▶ **TO DO**: Give back the full set of entries that follows, exactly as written.

━━━━━ DATA FOR REVIEW ━━━━━

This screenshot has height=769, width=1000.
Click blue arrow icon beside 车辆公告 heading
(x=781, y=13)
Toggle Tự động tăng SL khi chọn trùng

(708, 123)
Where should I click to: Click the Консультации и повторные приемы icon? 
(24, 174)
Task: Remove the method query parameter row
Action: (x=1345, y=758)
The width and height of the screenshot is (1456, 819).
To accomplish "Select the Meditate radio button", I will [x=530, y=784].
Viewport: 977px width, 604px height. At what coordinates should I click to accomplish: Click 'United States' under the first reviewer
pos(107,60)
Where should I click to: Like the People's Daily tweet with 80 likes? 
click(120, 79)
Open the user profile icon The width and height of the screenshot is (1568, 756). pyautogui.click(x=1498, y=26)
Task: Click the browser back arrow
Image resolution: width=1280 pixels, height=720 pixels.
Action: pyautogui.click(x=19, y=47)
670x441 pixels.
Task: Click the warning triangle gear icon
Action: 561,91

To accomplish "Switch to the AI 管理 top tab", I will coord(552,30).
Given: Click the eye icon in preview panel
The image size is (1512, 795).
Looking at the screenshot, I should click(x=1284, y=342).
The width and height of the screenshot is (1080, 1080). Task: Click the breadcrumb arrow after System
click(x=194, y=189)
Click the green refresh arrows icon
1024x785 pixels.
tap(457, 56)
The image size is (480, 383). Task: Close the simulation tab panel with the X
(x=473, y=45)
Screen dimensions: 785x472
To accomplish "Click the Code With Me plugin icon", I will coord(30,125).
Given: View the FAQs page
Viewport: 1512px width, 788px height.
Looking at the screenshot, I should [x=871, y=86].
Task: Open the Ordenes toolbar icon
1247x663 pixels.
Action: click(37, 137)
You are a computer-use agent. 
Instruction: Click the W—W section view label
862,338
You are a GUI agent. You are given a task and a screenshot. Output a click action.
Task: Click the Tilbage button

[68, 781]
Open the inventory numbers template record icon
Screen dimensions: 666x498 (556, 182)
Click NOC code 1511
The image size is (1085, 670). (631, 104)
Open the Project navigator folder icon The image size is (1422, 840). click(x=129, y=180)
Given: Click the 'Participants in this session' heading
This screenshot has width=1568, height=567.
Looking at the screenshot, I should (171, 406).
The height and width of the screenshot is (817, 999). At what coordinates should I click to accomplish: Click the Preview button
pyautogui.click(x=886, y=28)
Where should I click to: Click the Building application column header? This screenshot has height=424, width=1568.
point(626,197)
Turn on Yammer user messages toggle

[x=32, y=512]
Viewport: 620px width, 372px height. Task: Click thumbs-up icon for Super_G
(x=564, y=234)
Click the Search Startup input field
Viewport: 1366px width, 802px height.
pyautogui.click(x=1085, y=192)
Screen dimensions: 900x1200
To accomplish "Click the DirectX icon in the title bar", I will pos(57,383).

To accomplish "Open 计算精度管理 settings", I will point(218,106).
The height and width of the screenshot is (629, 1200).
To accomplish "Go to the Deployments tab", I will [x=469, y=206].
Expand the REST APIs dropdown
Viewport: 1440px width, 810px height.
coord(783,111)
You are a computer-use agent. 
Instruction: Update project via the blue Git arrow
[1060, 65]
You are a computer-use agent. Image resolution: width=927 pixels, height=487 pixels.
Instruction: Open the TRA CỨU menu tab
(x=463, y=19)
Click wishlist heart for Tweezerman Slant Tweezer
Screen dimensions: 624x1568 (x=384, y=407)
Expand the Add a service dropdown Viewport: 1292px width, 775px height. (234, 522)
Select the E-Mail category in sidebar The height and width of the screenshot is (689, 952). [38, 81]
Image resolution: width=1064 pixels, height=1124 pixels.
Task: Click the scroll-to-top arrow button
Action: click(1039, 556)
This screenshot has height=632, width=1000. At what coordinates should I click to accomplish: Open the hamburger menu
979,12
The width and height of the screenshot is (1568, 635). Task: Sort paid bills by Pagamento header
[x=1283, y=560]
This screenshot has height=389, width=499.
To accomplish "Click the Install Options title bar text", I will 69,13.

━━━━━

▶ **WRITTEN ANSWER**:
This screenshot has height=769, width=1000.
Click blue arrow icon beside 车辆公告 heading
(x=781, y=13)
Toggle Tự động tăng SL khi chọn trùng

(708, 123)
Where should I click to: Click the Консультации и повторные приемы icon? 
(24, 174)
Task: Remove the method query parameter row
Action: (x=1345, y=758)
The width and height of the screenshot is (1456, 819).
To accomplish "Select the Meditate radio button", I will [x=530, y=784].
Viewport: 977px width, 604px height. At what coordinates should I click to accomplish: Click 'United States' under the first reviewer
pos(107,60)
Where should I click to: Like the People's Daily tweet with 80 likes? 
click(120, 79)
Open the user profile icon The width and height of the screenshot is (1568, 756). pyautogui.click(x=1498, y=26)
Task: Click the browser back arrow
Image resolution: width=1280 pixels, height=720 pixels.
Action: pyautogui.click(x=19, y=47)
670x441 pixels.
Task: Click the warning triangle gear icon
Action: 561,91

To accomplish "Switch to the AI 管理 top tab", I will coord(552,30).
Given: Click the eye icon in preview panel
The image size is (1512, 795).
Looking at the screenshot, I should click(x=1284, y=342).
The width and height of the screenshot is (1080, 1080). Task: Click the breadcrumb arrow after System
click(x=194, y=189)
Click the green refresh arrows icon
1024x785 pixels.
tap(457, 56)
The image size is (480, 383). Task: Close the simulation tab panel with the X
(x=473, y=45)
Screen dimensions: 785x472
To accomplish "Click the Code With Me plugin icon", I will coord(30,125).
Given: View the FAQs page
Viewport: 1512px width, 788px height.
Looking at the screenshot, I should [x=871, y=86].
Task: Open the Ordenes toolbar icon
1247x663 pixels.
Action: click(37, 137)
You are a computer-use agent. 
Instruction: Click the W—W section view label
862,338
You are a GUI agent. You are given a task and a screenshot. Output a click action.
Task: Click the Tilbage button

[68, 781]
Open the inventory numbers template record icon
Screen dimensions: 666x498 (556, 182)
Click NOC code 1511
The image size is (1085, 670). (631, 104)
Open the Project navigator folder icon The image size is (1422, 840). click(x=129, y=180)
Given: Click the 'Participants in this session' heading
This screenshot has width=1568, height=567.
Looking at the screenshot, I should (171, 406).
The height and width of the screenshot is (817, 999). At what coordinates should I click to accomplish: Click the Preview button
pyautogui.click(x=886, y=28)
Where should I click to: Click the Building application column header? This screenshot has height=424, width=1568.
point(626,197)
Turn on Yammer user messages toggle

[x=32, y=512]
Viewport: 620px width, 372px height. Task: Click thumbs-up icon for Super_G
(x=564, y=234)
Click the Search Startup input field
Viewport: 1366px width, 802px height.
pyautogui.click(x=1085, y=192)
Screen dimensions: 900x1200
To accomplish "Click the DirectX icon in the title bar", I will pos(57,383).

To accomplish "Open 计算精度管理 settings", I will point(218,106).
The height and width of the screenshot is (629, 1200).
To accomplish "Go to the Deployments tab", I will [x=469, y=206].
Expand the REST APIs dropdown
Viewport: 1440px width, 810px height.
coord(783,111)
You are a computer-use agent. 
Instruction: Update project via the blue Git arrow
[1060, 65]
You are a computer-use agent. Image resolution: width=927 pixels, height=487 pixels.
Instruction: Open the TRA CỨU menu tab
(x=463, y=19)
Click wishlist heart for Tweezerman Slant Tweezer
Screen dimensions: 624x1568 (x=384, y=407)
Expand the Add a service dropdown Viewport: 1292px width, 775px height. (234, 522)
Select the E-Mail category in sidebar The height and width of the screenshot is (689, 952). [38, 81]
Image resolution: width=1064 pixels, height=1124 pixels.
Task: Click the scroll-to-top arrow button
Action: click(1039, 556)
This screenshot has height=632, width=1000. At what coordinates should I click to accomplish: Open the hamburger menu
979,12
The width and height of the screenshot is (1568, 635). Task: Sort paid bills by Pagamento header
[x=1283, y=560]
This screenshot has height=389, width=499.
To accomplish "Click the Install Options title bar text", I will 69,13.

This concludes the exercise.